List:       oprofile-list
Subject:    Re: Bug in the armv7 code
From:       Jean Pihet <jpihet () mvista ! com>
Date:       2009-12-02 19:24:27
Message-ID: 200912022024.27140.jpihet () mvista ! com
[Download RAW message or body]

On Wednesday 02 December 2009 19:12:11 Vitali Lovich wrote:
> On Dec 2, 2009, at 9:51 AM, Jean Pihet wrote:
> > Hi,
> >
> > On Wednesday 02 December 2009 18:29:42 Vitali Lovich wrote:
> >> Hey, I noticed a bug in arch/arm/oprofile/op_model_v7.c using
> >> performance counters.
> >>
> >> When the counter value is used, it is set in user space (e.g. 50000 on a
> >> 500 MHz CPU for 10ms sampling).  However, armv7 has this feature (which
> >> is enabled by oprofile) where the CPU counter can be updated at a lower
> >> frequency (in this case once every 64 clock cycles - PMNC_D).  Thus the
> >> user-space sets the amount of clock ticks they want, but they actually
> >> receive 64-times fewer on armv7.
> >
> > The PMNC_D bit is set because of a HW bug in the cortex-A8 chips release
> > r1..r3 (basically all chips currently on the market). The OMAP errata is
> > #628216. In short this is causing PMNC instability that cannot be
> > workarounded by SW. Cf. thread on linux-omap mailing list at
> > http://www.mail-archive.com/linux-omap@vger.kernel.org/msg14084.html.
>
> I understand this.  Thanks for the pointer to the errata - I can't seem to
> locate the a8 errata list on my machine at the moment, so I'll have to read
> up on it later.
In short it says that if you are using the cp15 at the moment of the PMNC 
counter(s) overflow, the PMNC unit state becomes undefined.

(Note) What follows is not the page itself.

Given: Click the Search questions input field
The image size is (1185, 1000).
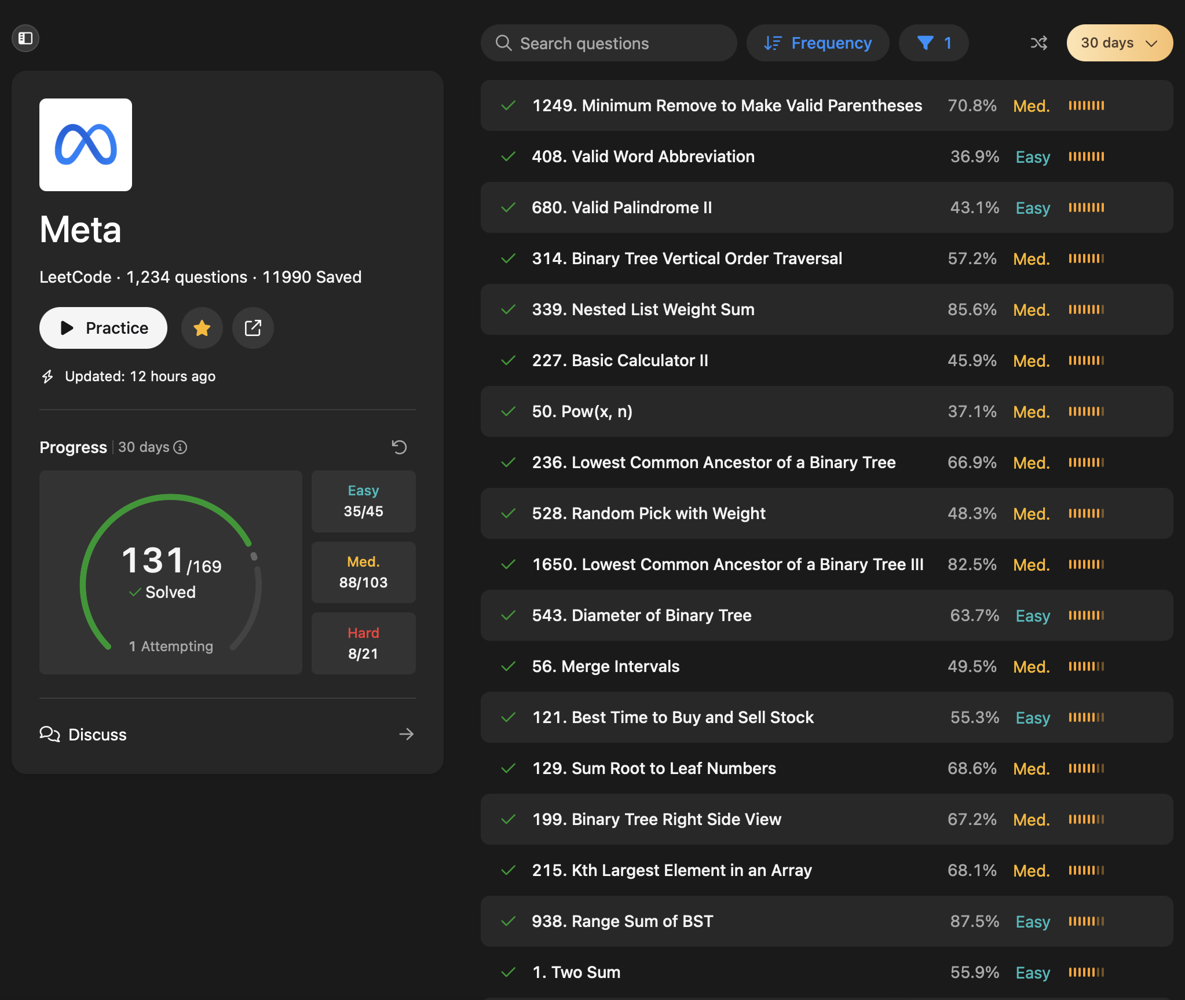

In real life it 
locks up or resets.

> >> Probably the correct fix would be to have a abstract fixup function that
> >> gets called by the generic oprofile code when it reads the userspace
> >> value (so that any architecture that needs to convert a userspace value
> >> to a hardware specific value can do so)
> >>
> >> Currently, I have a hack in the reset function (which gets called every
> >> time the performance counter hits the requested sample rate).
> >>
> >> 154			if (PMNC_D) {
> >> 156				val = -((-val) / 64);
> >> 158			}
> >
> > Although this solves the timing problem from the user space point of
> > view, it increases the risk of instability. The real fix is to unset the
> > PMNC_D bit when the HW will be corrected.
> > Unfortunately the only way to have stable PC profiling is to use the
> > timer mode, not the PMNC.
>
> Can you please clarify how this particular change increases the risk of
> instability? If this is a general problem where the PMNC is unusable, then
> shouldn't it be not available on buggy hardware thereby forcing userspace
> to fall-back to timers?
It increases the risk since you get more overflow of the counters.
That is correct that the default option should be to fall back on the timer 
mode. To do that you can disable armv7 oprofile support from the kernel 
config.

> The current behaviour seems wrong regardless; the actual sample rate does
> not match even on hardware that is correct while making buggy hardware seem
> like it works when it doesn't.
You are right! I will submit a patch for that.
Unfortunately there is no non-buggy HW available (AFAIK) to test the 
change ;-(

>
> Thanks,
> Vitali

Jean

> ---------------------------------------------------------------------------
>--- Join us December 9, 2009 for the Red Hat Virtual Experience,
> a free event focused on virtualization and cloud computing.
> Attend in-depth sessions from your desk. Your couch. Anywhere.
> http://p.sf.net/sfu/redhat-sfdev2dev
> _______________________________________________
> oprofile-list mailing list
> oprofile-list@lists.sourceforge.net
> https://lists.sourceforge.net/lists/listinfo/oprofile-list



------------------------------------------------------------------------------
Join us December 9, 2009 for the Red Hat Virtual Experience,
a free event focused on virtualization and cloud computing. 
Attend in-depth sessions from your desk. Your couch. Anywhere.
http://p.sf.net/sfu/redhat-sfdev2dev
_______________________________________________
oprofile-list mailing list
oprofile-list@lists.sourceforge.net
https://lists.sourceforge.net/lists/listinfo/oprofile-list
[prev in list] [next in list] [prev in thread] [next in thread] 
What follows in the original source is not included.